The chapters that follow cover metaphor issues in each of several different scientific fields. The chapters are meant to build on each other. For example, concepts introduced in the Linguistics chapter will be relevant, though not crucial, to the Genetics chapter.

Neuroscience and Cognitive Science
Brains are often compared to computers, sometimes by those who intend to make a point, and sometimes by those who see it not as a comparison but as an equation. (In some circles, such as among computer programmers, this is accepted as an obvious bit of folk wisdom.) This comparison has mathematical proof to back it up, originally from Alan Turing, though elaborated by many others. Unfortunately, these "proofs" are flawed in many ways, including widespread over-application of Turing's limited results, and a superficial appreciation of how complex neurons really are.

Despite many years of effort, the field of applied neuroscience is at least as notable for what it hasn't achieved as for what it has. Despite many theoretically appealing possibilities, there's no evidence, for example, that there is any kind of "coding" scheme, by which neurons could transmit "information" from one to another, in the way that computer scientists understand these terms. Nor is there much experimental reason to suspect that human thought has anything in common with the symbol manipulation computers do.

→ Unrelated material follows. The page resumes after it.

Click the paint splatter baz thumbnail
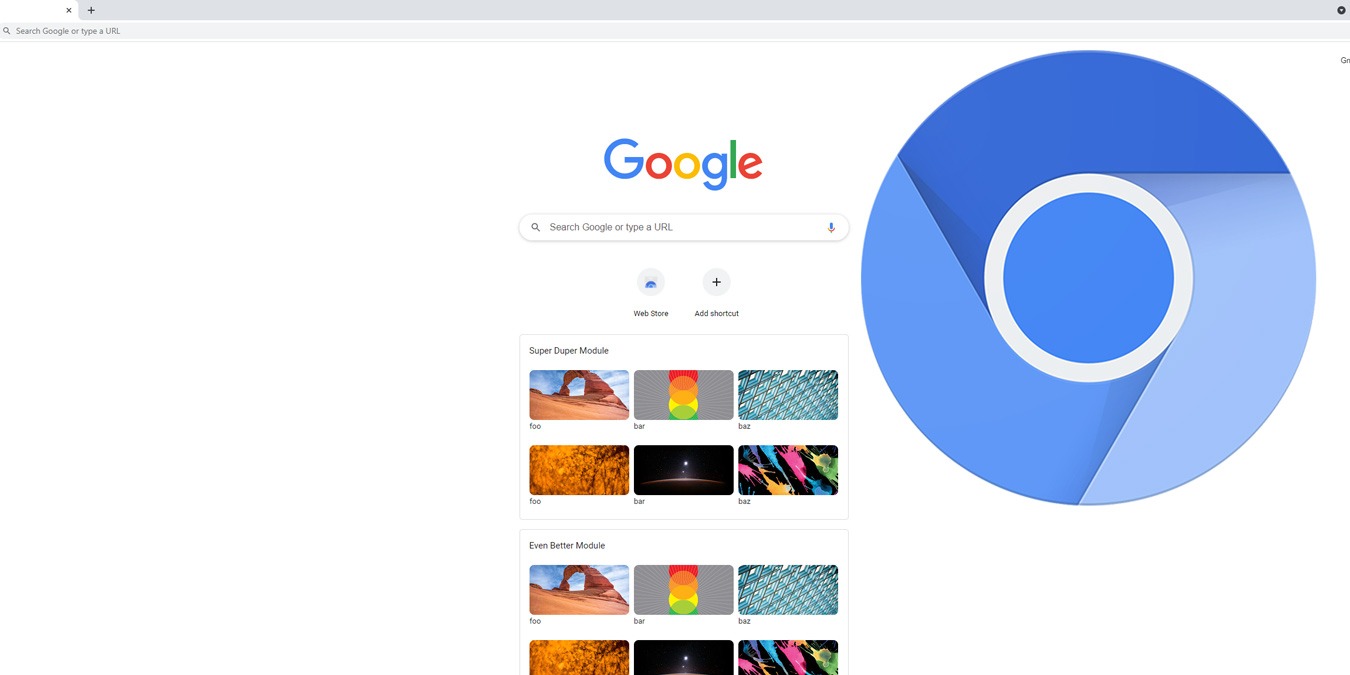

One thing that's interesting about this field is that several ideas that are currently being developed about cognition and artificial intelligence are in fact extensions of ideas that first surfaced many years ago, but were discarded or ignored at the time largely because they did not comport with the dominant metaphor of the digital brain. For example, Mark Tilden, a roboticist at Los Alamos National Laboratory, has been developing advanced electronic robot controllers that are not analyzable by any known digital method, and may not be readily simulated on a computer. These appear now to be closely related to ideas presented by William Ashby in a 1952 book, but which were largely ignored at the time. The 1950's also saw Gordon Pask construct a chemical automaton prototype that could learn in ways unforeseen by its creator. This too led nowhere, until its "rediscovery" in the 1990's. We still don't know the answer to the most important questions in this field, but there is ample reason to suspect that the dominant digital metaphor has interfered with the advance of understanding.

Linguistics
Natural language is often compared to a formal logical language. Words are supposed to have a meaning that one can describe to a martian, or a computer. A formal language, such as the kind that computers use, has a list of words and their meanings (the lexicon), and a list of rules (the syntax), that are used to create meaningful sentences. On a simple level, the symbols and words that make up a computer program collectively have the "meaning" of the procedure or algorithm it describes.

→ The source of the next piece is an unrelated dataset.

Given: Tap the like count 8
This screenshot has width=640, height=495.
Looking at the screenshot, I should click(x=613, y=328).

But the language we use to communicate with one another is shaped by our awareness of the world we live in. We move around in a real world, guided by our senses, and our experience. For example, the same word can be used to mean many different things--all covered by the same dictionary definition--according to our knowledge of how the world works. This is more than just the ambiguity between meanings, such as when a noun like "walk" can mean a path or an action. This is a case of multiple meanings within a single definition. The meaning of a "walk" depends on who it is that's walking: a baby, a parent, a dog, a recovering paraplegic.

Not just words, but the same sentence can be used in many ways: literally, metaphorically, ironically, or as a lie. Trying to formulate formal rules (interpretable by a computer, for example) for these uses is a vain application of the already flawed brain-is-a-computer comparison from Cognitive Science.

People are creative, and the language we use to communicate with one another is bent and shaped by that creativity. An entertaining set of examples can be seen by the variety of ways in which you can intimate mental deficiency in somebody else. The expressions "bats in his belfry" and having "a screw loose" are enshrined in idiomatic dictionaries. But you can read expressions like "he's a few bricks short of a load," "he's not wrapped too tight," and "his elevator doesn't go to the top floor," and still know what is meant.

Metaphors, the subject of The Computer Between My Ears provide a useful example. It may not be generally possible to create rules directing how a metaphorical sentence is to be understood. At least it has not been done yet, despite substantial effort from linguists and philosophers. There are many obstacles; but a significant one involves trying to establish the realm in which the comparison is valid. For example, when comparing neurons to wires, is it relevant that some neurons aren't long and skinny like wires? Does it matter that wire comes in many different gauges? The way in which we interpret these metaphors depends critically on shared knowledge of how our world works, not on the idealized structure of the language. The meanings of these metaphors will always be opaque to those who don't share our world.

Genetics
Dramatic advances in our understanding of genetics and the techniques through which we can apply what we know have wrought a revolution in the way we understand the world, and in our control of the processes of life. The dominant metaphor here is that DNA is the "book of life," containing the description of whatever animal it came from. The Genome Project is widely understood to be the "Manhattan Project" of genetics, dedicated to decoding this language. But there are huge difficulties with comparing DNA to a language. For example, developmental biologists have uncovered several ways in which information is passed from parent to child besides through genes. Among others, a fertilized egg differentiates into the front and back of many animals based on which side happens to land on the uterine wall, and the head and tail of many invertebrates seem usually to depend on special preparation of the composition of the eggs.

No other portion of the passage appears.